### [Esercizi]
(1) Stabilisci se le affermazioni seguenti concordano con il brano sul contingente italiano in Lettonia. Per ciascuna rispondi sì o no e cita alla lettera le parole decisive del brano: (a) dal 2017 saranno schierati quattro battaglioni; (b) gli aerei dell'Aeronautica militare italiana hanno sorvolato i cieli della Lituania da gennaio ad agosto; (c) l'Islanda dispone di propri vettori della difesa aerea.
(2) Trascrivi fedelmente il passo del brano sul contingente italiano in Lettonia da "In questi giorni" a "un comando canadese.".

### [Brano]
In questi giorni si parla tanto del contingente italiano diretto in Lettonia per conto della NATO, come nell’articolo de Il Giornale con l’articolo del 15 ottobre dal titolo “Soldati italiani contro Putin. Renzi ci trascina alla campagna di Russia“, ottimo dal punto di vista dei contenuti che spiegano la reale situazione che pochi vogliono cogliere leggendo stupidamente solo il titolo:

La conferma arriva dal ministro della Difesa Roberta Pinotti, che riprende quanto già detto dal segretario generale della Nato, Jens Stoltenberg, che aveva annunciato proprio una presenza militare al confine con la Russia a partire dal 2018. Una decisione presa in base a quanto già stabilito a Varsavia e che vedrà l’Italia, dal gennaio dello stesso anno, alla guida della task force che partirà con un comando canadese.

Quattro saranno i battaglioni schierati dal 2017 sia nei Paesi baltici, punto di maggior frizione con Mosca, che in Polonia. Si tratta di «spearheads forces», soldati dispiegabili ovunque in 48 ore. In pratica il corpo di «reazione rapida» della Nato. Stoltenberg annuncia: «Missione di difesa e dialogo». Ma c’è chi già vede il segnale sinistro di un possibile conflitto mondiale. In realtà le cose stanno un po’ diversamente ed è nelle parole del ministro degli Esteri Paolo Gentiloni che si può capire come, per il governo, si tratti della normale partecipazione a un’attività Nato. «Noi – ha detto il capo della Farnesina – abbiamo sempre dato il nostro contributo a un’impostazione di rafforzamento degli assetti difensivi nei Paesi del nord-est dell’Alleanza atlantica». Basti pensare che l’Italia da tempo è impegnata, nell’ambito delle attività Nato, nei turni stabiliti dall’air policing. Da gennaio ad agosto gli aerei della nostra Aeronautica militare hanno sorvolato i cieli della Lituania, in seguito al turno di quattro mesi di altri Paesi. Ci sono nazioni Nato, infatti, che non hanno vettori della difesa aerea (tra questi Albania, Slovenia, Paesi baltici e Islanda) per i quali è previsto l’intervento a rotazione da parte di chi, invece, ha una forza aerea, come appunto l’Italia, che finora ha fatto air policing in tutti e quattro i Paesi.

### [Dati]
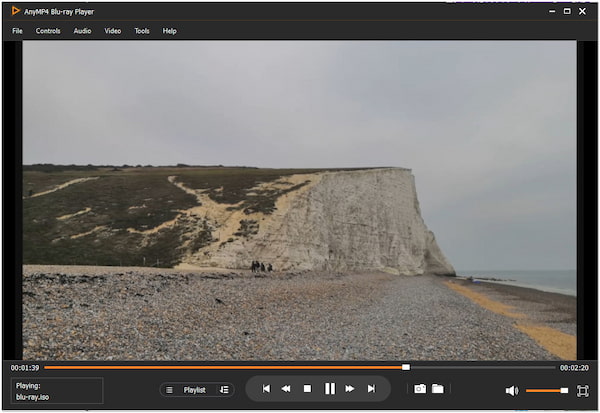Image resolution: width=600 pixels, height=413 pixels.
Task: Skip to the next chapter
Action: pyautogui.click(x=371, y=389)
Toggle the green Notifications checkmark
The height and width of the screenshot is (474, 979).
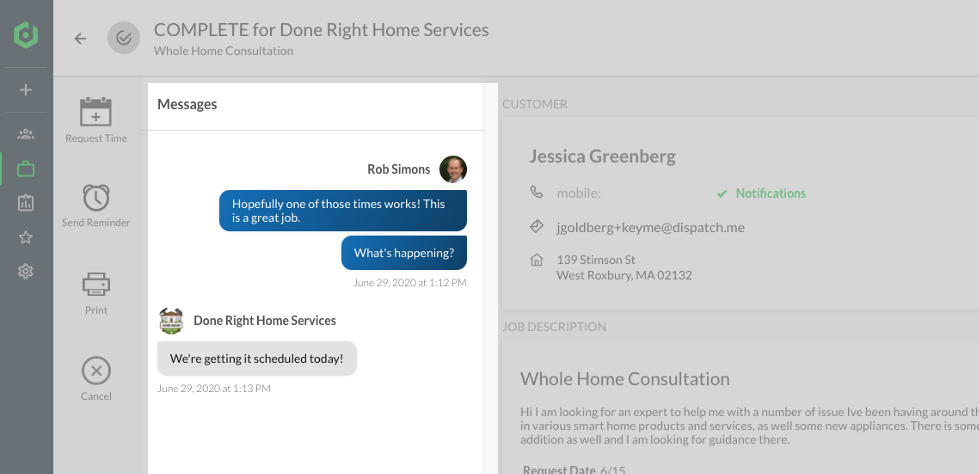[722, 193]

### [Soluzioni]
(1)
(a) Sì: "Quattro saranno i battaglioni schierati dal 2017"
(b) Sì: "Da gennaio ad agosto gli aerei della nostra Aeronautica militare hanno sorvolato i cieli della Lituania"
(c) No: "Ci sono nazioni Nato, infatti, che non hanno vettori della difesa aerea (tra questi Albania, Slovenia, Paesi baltici e Islanda)"

(2)
In questi giorni si parla tanto del contingente italiano diretto in Lettonia per conto della NATO, come nell’articolo de Il Giornale con l’articolo del 15 ottobre dal titolo “Soldati italiani contro Putin. Renzi ci trascina alla campagna di Russia“, ottimo dal punto di vista dei contenuti che spiegano la reale situazione che pochi vogliono cogliere leggendo stupidamente solo il titolo:

La conferma arriva dal ministro della Difesa Roberta Pinotti, che riprende quanto già detto dal segretario generale della Nato, Jens Stoltenberg, che aveva annunciato proprio una presenza militare al confine con la Russia a partire dal 2018. Una decisione presa in base a quanto già stabilito a Varsavia e che vedrà l’Italia, dal gennaio dello stesso anno, alla guida della task force che partirà con un comando canadese.